To treat infections caused by bacteria. Note that antibiotics have no effect on viruses, so there is no point taking them when one has a cold, the flu or other viral infections.

Worsen the kidneys?

MAYBE. “Certain antibiotics can affect the kidneys,” says Dr Rafidah. “However, antibiotics in general are prescribed for a short duration of time – rarely more than 2 or 3 weeks. Thus, it is rare to encounter complications.”

The best solution is to take antibiotics in the manner prescribed by the doctor. Incorrect use of antibiotics can harm the kidneys and also give rise to strains of antibiotic-resistant bacteria that either require the use of more potent (and expensive) antibiotics with more potential side effects, or, worse, they cannot be eliminated using any currently available antibiotics!  

Diabetes medications

Uses.

To manage diabetes and other existing health conditions such as high blood pressure or high cholesterol levels.

Worsen the kidneys?

NO. “Many people believe that diabetes medication can damage the kidneys, but this is not true,” says Dr Rafidah. In fact, if a patient has both diabetes and kidney disease, good blood glucose management is essential to control both diseases!

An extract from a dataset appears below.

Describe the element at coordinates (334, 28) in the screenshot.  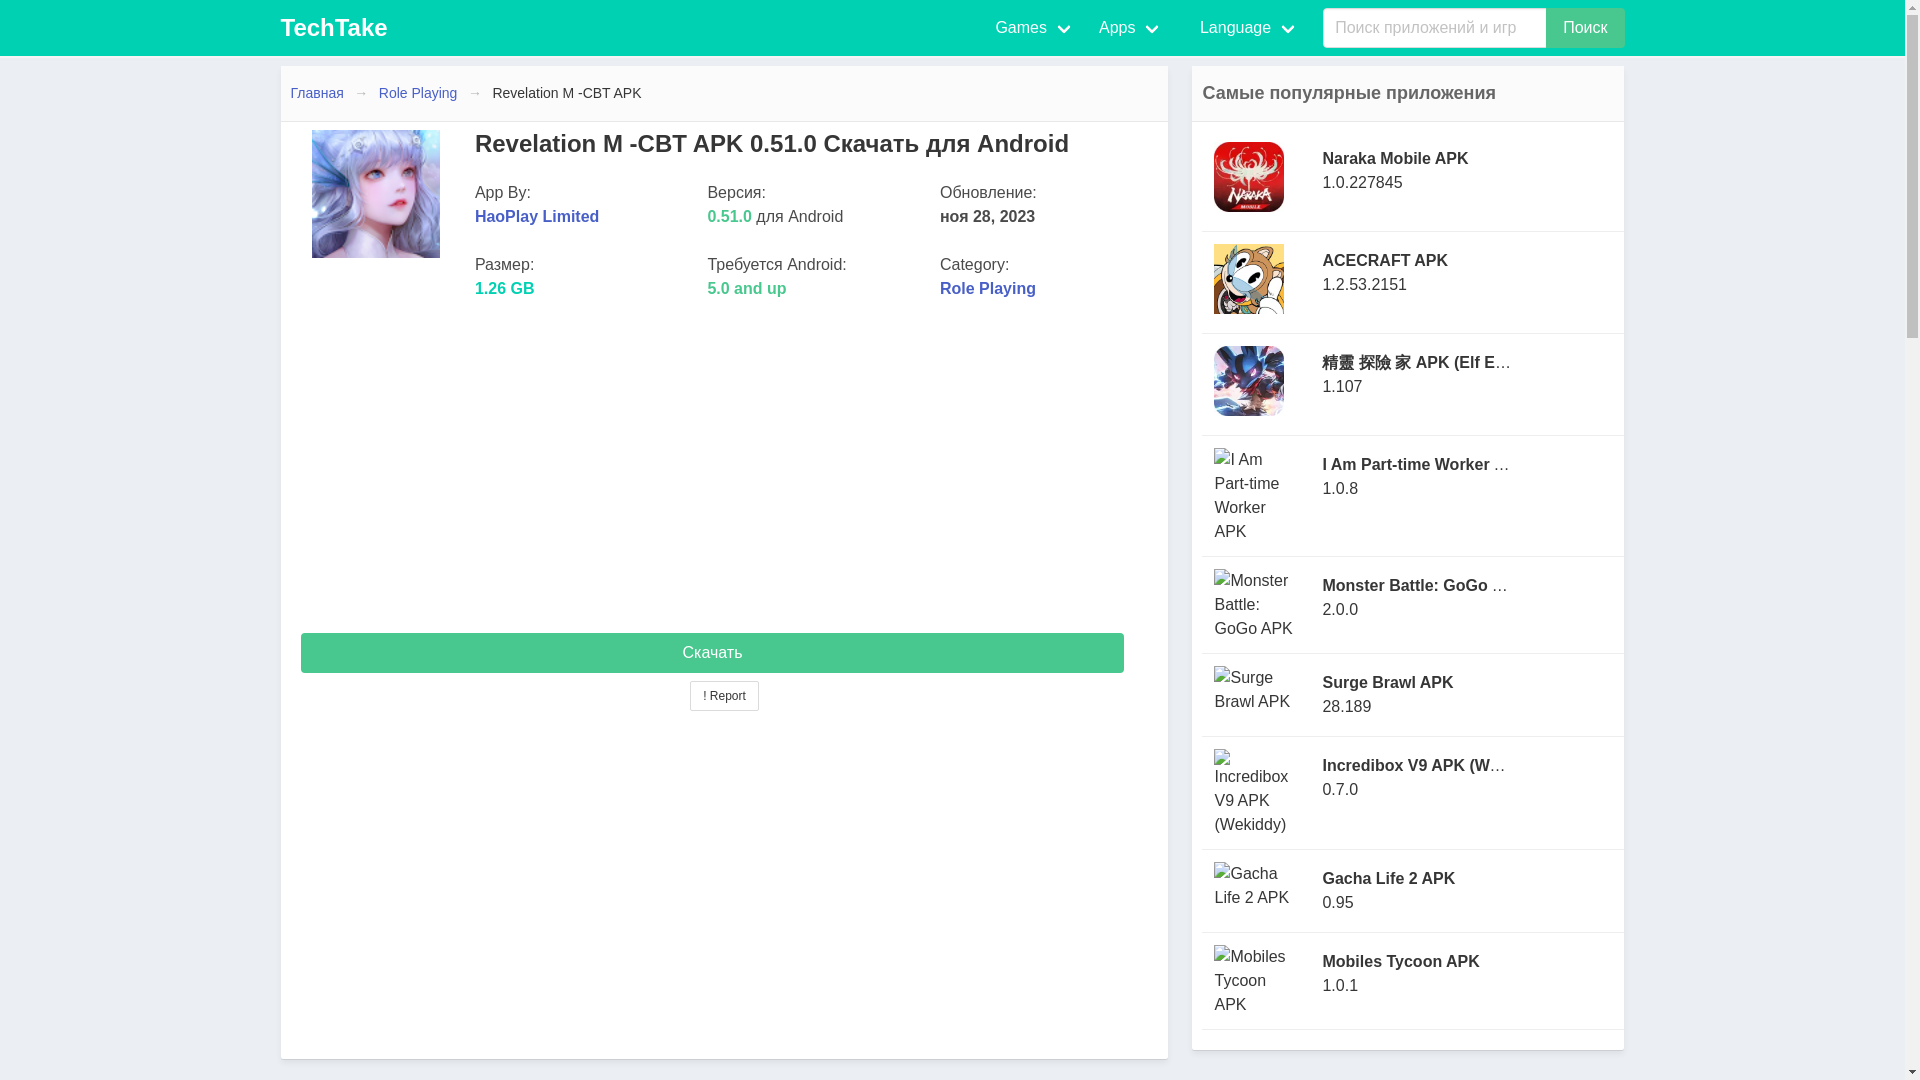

The misperception often arises when a patient with both kidney disease and diabetes is told to reduce the dosage or stop taking certain diabetes medications when the kidney problem reaches an advanced stage.

“We do not do this because these medications are damaging the kidneys,” she explains. “We do this because the kidneys are damaged to such an extent that we now want to reduce the stress on the kidneys.”

To conclude, diabetes medications are fine as long as they are taken correctly, as advised by a healthcare professional.